Portugal : un futur plein d’interrogations

Samedi soir dernier, drapeaux portugais de tous horizons, de Pontault-Combault à Lisbonne en passant par Goa et Macao, étaient en berne. Le Portugal vient d’être éliminé de la Coupe du Monde 2018 au stade des huitièmes de finale en n’ayant rien montré, rien prouvé. Plus que de la tristesse, la frustration et la déception parsèment le cœur des 90 millions de supporters lusitaniens à travers le monde. Le Portugal aurait pu et aurait dû faire mieux pour confirmer la victoire de l’Euro 2016 en intégrant de nouveaux cadres à l’effectif. La moitié du travail a été fait et nul ne sait encore à quoi va ressembler la Seleção post-Coupe du monde.

La défense, plus grosse incertitude

La défense et notamment la charnière centrale font face à d’importantes difficultés qui ont particulièrement été visibles lors de cette Coupe du monde. Avec une charnière centrale Pepe-Fonte qui culmine à une bagatelle de 34,5 ans de moyenne d’âge qui est donc plus proche de la maison de retraite que du berceau, sa longévité semble trop courte. Bien que Pepe semble conserver un niveau relativement correct, sa situation d’ici deux à trois ans devrait normalement se dégrader. Mais son remplacement sera délicat pour deux raisons. D’abord, Fernando Santos  ne semble pas tellement pressé d’assurer la transition à ce poste, chose qu’il fait pourtant sur les autres postes. Les options en défense centrale sont effectivement relativement restreintes. Rúben Dias, qui a participé au Mondial, est le grand favori pour intégrer cette charnière. Âgé de 21 ans seulement, il a tout pour devenir un grand mais sa chance ne lui a pas encore été donnée en A. La situation se corse lorsque l’on arrive à son compère de charnière. On passera le cas Bruno Alves qui est lui aussi assez âgé. On compte alors des joueurs comme Rúben Vezo ou même le montpelliérain Pedro Mendes qui pourraient éventuellement prétendre à ce poste mais leur niveau reste éloigné de l’échelon international.
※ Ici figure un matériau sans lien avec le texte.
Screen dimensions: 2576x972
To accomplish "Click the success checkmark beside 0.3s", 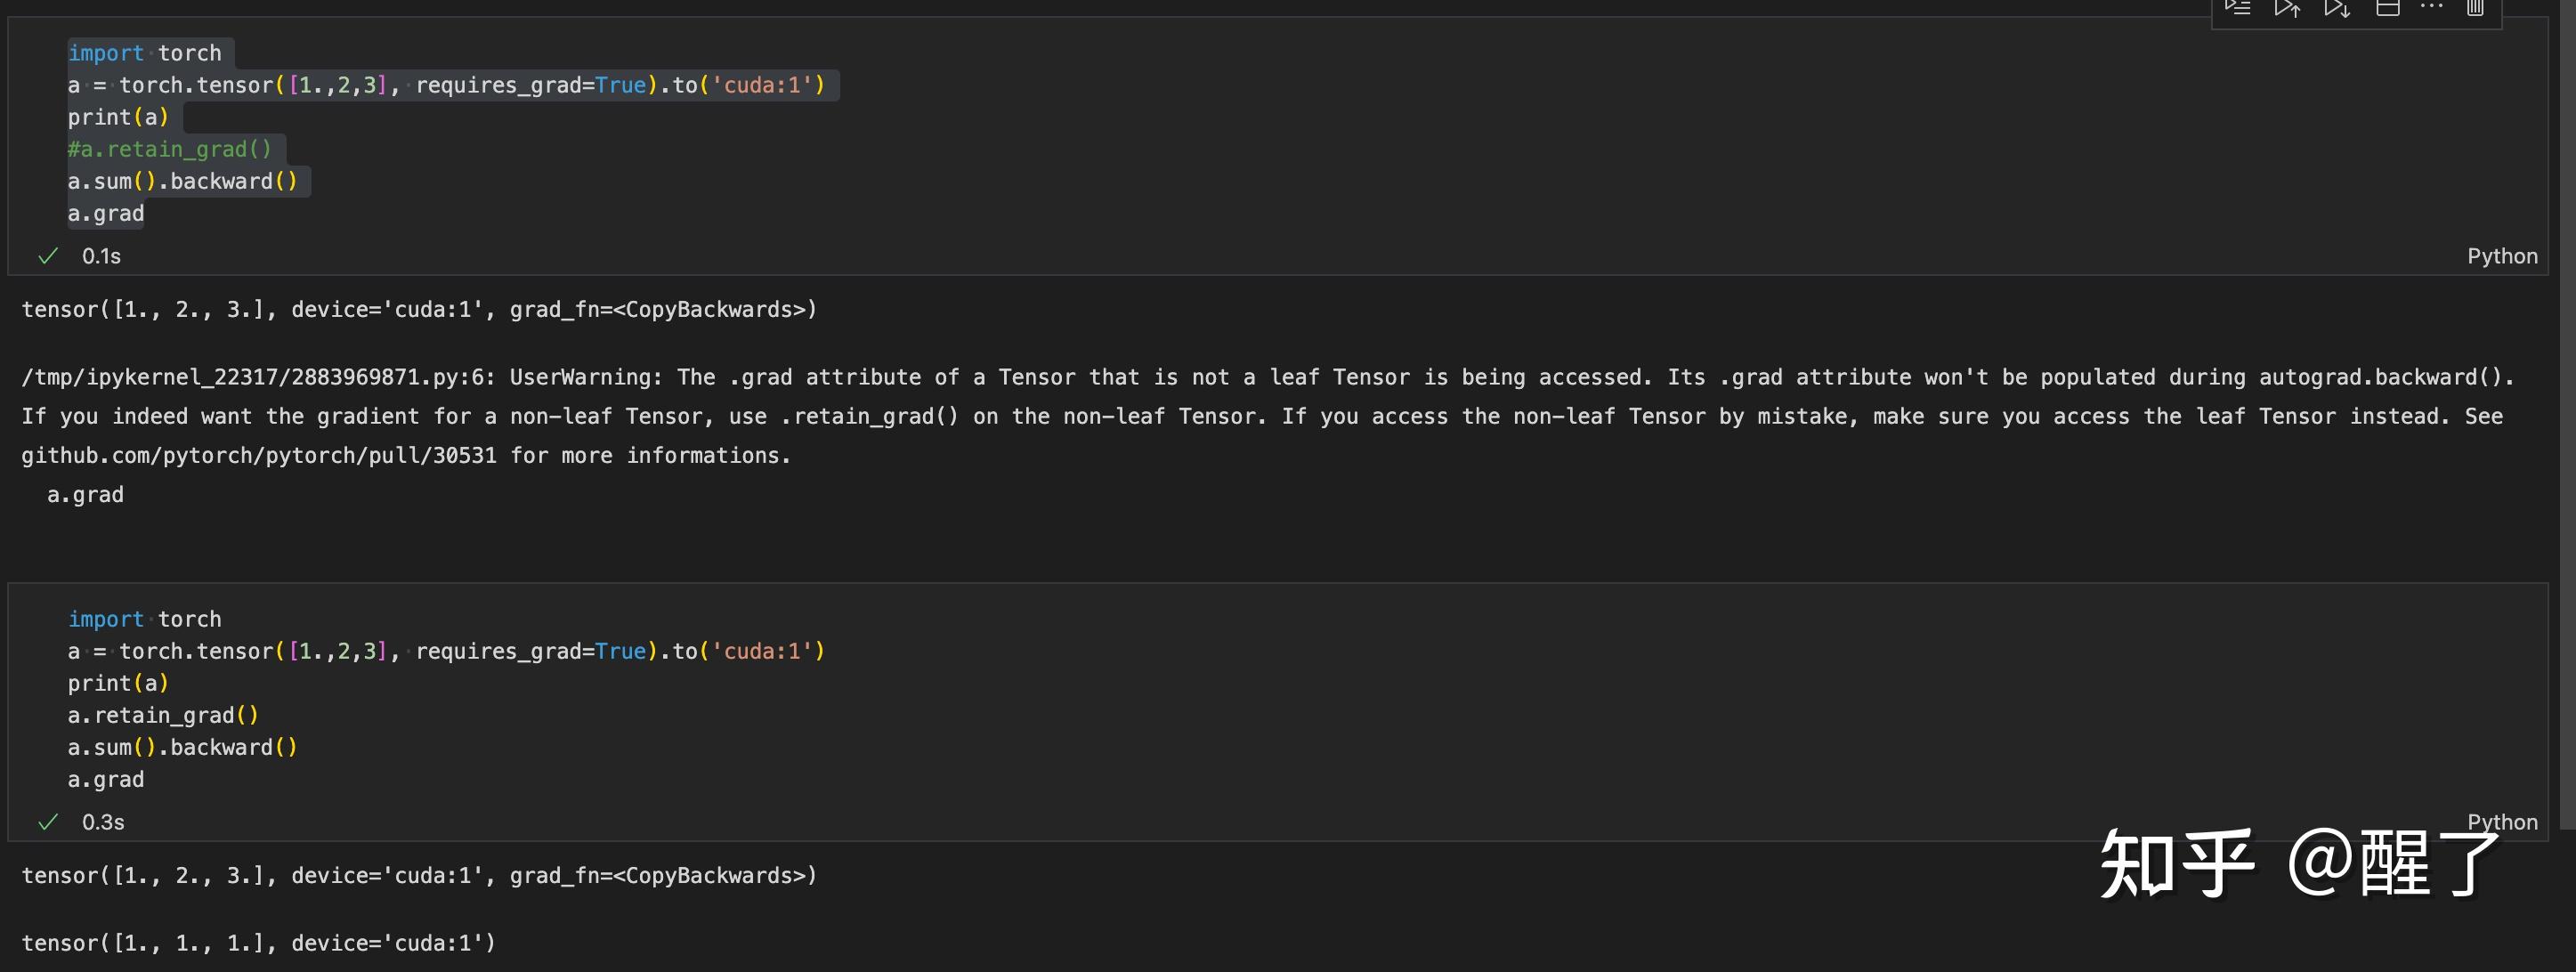I will (47, 822).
Le cas des latéraux est beaucoup moins casse-tête. A gauche, personne ne se dégage vraiment hormis Raphaël Guerreiro, qui a tout de même besoin d’un nouveau train de vie pour se remettre au niveau. A droite, le Portugal a des problèmes de riches avec au moins quatre latéraux de bon niveau (Cancelo, Ricardo Pereira, Semedo, Cédric Soares) mais également des jeunes très prometteurs (Dalot, Pedro Pereira, Duarte). Un article a d’ailleurs été réalisé spécifiquement pour les latéraux droit en sélection portugaise. Pour revenir à droite, si Guerreiro ne parvient toutefois pas à se remettre à son meilleur niveau, les solutions sont également plutôt restreintes. Cancelo a prouvé qu’il pouvait jouer à gauche avec l’Inter Milan la saison dernière mais il jouait donc sur son mauvais pied (puisqu’il est droitier). Là aussi, les autres solutions à gauche n’ont pas tout à fait le niveau international à l’instar de Mário Rui qui n’a encore prouvé l’excellence sur l’ensemble d’une saison ou Kévin Rodrigues qui gravit les échelons trop lentement (depuis 2012, TFC U19 -> TFC B -> Dijon -> Real Sociedad B -> Real Sociedad).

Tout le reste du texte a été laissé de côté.